Richard Dawkins on Our Queer Universe

 

Academic Earth

Academic Earth‘s mission is to make a world-class education available to everyone with internet access, by getting courses and lectures from leading scholars up on their site and available for free.  You can browse by topic or by university, with the big names like Harvard, Princeton and MIT up there.  

There are 1500 videos up at the time I write this, although some subjects covered more comprehensively than others (psychology only has a few up, but they’re good introduction ones).   Many of the lectures are grouped into courses, and they are all downloadable.  Also, by registering, you can save your favourites for easy access next time.

 

Big Think

In Big Think you’ll find various experts giving their big thoughts on specific questions.  It’s not quite as in-depth as the sites above, from what I’ve seen so far, but still very interesting.  

Experts range through many fields, from academics, to celebrities, to journalists and so on.  Maybe you’d like to see Dan Dennett explain the mechanics of studying consciousness, or maybe you’d prefer Ricky Gervais’s take on animal rights instead.  Of course you can search by category or by expert, to find what you like.

I haven’t tried this, but you’re able to suggest questions for the experts, and new experts to ask the questions to by email.  There also appears to be a big community section to the site, which again I’m not really interested in, but you might be.

Good for getting some basic ideas or perspectives on different topics, and probably a better way to spend time than strange YouTube videos!

 

iTunes U

iTunes U is a section of iTunes, where you can get over 100,000 educational audio and video files, coming from universities, museums, and other institutions. 

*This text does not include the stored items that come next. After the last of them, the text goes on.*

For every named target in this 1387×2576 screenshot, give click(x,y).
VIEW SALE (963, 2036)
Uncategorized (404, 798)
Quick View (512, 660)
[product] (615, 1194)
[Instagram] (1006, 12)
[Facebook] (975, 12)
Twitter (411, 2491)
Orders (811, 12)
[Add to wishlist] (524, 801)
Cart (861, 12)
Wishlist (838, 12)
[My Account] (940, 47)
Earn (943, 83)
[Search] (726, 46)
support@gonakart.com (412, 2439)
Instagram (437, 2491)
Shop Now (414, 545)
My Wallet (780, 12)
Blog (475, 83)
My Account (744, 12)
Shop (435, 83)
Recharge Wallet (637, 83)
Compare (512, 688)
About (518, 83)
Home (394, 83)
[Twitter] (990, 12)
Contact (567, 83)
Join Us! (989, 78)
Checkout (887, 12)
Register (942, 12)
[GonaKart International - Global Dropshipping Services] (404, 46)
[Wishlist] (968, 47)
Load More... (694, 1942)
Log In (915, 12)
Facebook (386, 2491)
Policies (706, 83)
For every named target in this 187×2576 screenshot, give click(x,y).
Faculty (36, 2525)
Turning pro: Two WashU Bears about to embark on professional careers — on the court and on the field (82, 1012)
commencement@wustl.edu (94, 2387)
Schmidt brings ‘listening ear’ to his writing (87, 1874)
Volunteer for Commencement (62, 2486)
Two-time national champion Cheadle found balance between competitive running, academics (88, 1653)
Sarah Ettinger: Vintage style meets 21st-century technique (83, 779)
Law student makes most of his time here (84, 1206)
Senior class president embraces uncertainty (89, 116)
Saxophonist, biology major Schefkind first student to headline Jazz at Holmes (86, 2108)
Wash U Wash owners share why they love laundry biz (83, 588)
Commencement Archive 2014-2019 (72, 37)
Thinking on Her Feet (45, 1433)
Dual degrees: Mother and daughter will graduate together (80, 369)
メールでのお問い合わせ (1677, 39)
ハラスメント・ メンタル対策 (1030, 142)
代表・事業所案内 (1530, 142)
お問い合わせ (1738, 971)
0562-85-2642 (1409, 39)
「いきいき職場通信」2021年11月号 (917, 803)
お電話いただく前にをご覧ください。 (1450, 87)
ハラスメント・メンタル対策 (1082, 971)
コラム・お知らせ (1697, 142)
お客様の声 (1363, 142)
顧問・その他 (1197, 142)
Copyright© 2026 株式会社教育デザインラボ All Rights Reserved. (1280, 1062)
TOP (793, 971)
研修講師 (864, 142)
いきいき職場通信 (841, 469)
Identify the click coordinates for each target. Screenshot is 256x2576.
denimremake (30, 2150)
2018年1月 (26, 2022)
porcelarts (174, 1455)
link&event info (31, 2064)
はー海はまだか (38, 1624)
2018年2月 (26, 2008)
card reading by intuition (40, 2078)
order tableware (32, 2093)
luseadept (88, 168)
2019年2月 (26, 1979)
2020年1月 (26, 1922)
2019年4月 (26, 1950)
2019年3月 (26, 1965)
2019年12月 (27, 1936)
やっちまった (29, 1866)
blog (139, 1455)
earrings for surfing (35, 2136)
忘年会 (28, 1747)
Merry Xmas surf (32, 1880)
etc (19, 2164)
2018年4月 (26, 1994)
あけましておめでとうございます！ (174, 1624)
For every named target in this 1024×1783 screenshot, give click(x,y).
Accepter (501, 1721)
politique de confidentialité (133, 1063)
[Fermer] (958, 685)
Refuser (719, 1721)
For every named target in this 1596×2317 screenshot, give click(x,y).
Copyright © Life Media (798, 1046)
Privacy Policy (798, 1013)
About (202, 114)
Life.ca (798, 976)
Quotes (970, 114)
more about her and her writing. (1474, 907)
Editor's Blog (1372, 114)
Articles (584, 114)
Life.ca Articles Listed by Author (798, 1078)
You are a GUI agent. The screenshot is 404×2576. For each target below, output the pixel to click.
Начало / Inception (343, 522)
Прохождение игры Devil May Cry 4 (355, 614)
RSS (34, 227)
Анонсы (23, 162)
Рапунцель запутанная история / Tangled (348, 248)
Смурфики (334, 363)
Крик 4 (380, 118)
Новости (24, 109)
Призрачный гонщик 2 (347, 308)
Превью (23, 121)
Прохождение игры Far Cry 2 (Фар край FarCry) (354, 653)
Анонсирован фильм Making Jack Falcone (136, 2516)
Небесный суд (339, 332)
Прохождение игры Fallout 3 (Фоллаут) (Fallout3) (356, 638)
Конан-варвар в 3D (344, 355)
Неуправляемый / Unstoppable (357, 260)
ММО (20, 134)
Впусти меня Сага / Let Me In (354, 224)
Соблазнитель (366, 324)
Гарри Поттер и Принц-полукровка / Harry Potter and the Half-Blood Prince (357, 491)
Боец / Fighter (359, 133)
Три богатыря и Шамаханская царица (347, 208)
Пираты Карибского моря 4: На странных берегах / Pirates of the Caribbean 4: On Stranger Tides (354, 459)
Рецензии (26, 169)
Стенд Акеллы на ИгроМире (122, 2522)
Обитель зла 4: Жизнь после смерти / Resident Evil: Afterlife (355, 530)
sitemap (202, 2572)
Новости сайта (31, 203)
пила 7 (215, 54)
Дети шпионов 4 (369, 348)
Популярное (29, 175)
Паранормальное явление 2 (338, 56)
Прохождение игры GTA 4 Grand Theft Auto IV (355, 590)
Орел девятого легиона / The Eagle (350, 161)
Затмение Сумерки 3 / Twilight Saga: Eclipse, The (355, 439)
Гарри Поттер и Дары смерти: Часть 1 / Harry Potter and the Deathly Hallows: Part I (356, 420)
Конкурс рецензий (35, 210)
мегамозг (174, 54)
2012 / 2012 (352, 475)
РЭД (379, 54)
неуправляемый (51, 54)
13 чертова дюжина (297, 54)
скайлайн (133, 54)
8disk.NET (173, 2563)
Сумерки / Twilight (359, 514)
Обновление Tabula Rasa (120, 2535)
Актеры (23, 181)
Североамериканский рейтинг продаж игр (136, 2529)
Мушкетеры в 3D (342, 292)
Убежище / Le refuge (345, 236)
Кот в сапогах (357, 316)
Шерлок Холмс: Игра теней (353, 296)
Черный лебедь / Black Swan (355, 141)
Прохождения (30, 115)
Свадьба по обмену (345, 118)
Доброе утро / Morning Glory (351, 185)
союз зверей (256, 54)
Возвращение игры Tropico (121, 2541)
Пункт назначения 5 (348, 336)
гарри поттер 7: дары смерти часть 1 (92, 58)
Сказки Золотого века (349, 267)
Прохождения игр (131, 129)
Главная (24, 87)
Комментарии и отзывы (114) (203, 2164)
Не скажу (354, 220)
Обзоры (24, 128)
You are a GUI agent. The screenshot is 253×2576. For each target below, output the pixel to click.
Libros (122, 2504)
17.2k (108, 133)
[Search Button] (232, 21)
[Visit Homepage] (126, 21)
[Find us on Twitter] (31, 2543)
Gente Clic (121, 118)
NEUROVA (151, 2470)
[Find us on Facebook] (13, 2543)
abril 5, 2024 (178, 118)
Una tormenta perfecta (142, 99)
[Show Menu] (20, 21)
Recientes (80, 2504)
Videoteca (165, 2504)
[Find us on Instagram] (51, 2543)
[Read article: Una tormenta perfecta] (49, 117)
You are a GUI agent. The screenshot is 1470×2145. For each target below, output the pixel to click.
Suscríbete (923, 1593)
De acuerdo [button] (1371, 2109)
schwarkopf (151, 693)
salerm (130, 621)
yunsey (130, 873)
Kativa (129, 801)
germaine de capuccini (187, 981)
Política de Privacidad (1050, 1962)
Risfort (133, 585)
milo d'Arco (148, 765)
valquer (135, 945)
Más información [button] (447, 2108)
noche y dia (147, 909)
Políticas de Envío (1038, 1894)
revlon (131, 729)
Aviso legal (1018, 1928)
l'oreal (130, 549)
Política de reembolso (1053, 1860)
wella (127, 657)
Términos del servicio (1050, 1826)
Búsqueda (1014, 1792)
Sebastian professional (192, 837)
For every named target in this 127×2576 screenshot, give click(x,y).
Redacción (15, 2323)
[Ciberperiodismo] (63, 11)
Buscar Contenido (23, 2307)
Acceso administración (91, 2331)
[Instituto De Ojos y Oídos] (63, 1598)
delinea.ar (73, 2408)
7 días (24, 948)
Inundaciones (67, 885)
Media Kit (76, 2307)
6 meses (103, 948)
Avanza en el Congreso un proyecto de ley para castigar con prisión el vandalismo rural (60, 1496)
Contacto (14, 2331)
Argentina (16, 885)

Of course, you’ll need iTunes to access this, but even if you prefer to use some other media playing program, it’s worth getting iTunes just for this.  The information is all in the iTunes store – but don’t worry, it’s downloadable for free.  You can search by category or institution.  This is easily the largest resource of the four.  There really is a staggering amount of information on here.

 

That’s it!  If you’re like me you’ll like these sites.  You don’t get to ask questions or speak to the lecturer after the class, but you do get to rewind and fast-forward as you like.  I don’t watch TV (something I highly recommend), because I prefer to watch more constrictive things; these sites are one way to do this.  

All four are a great way to look for expert opinions on subjects for which there is little information on the web, or where the information is of lower quality than you might like.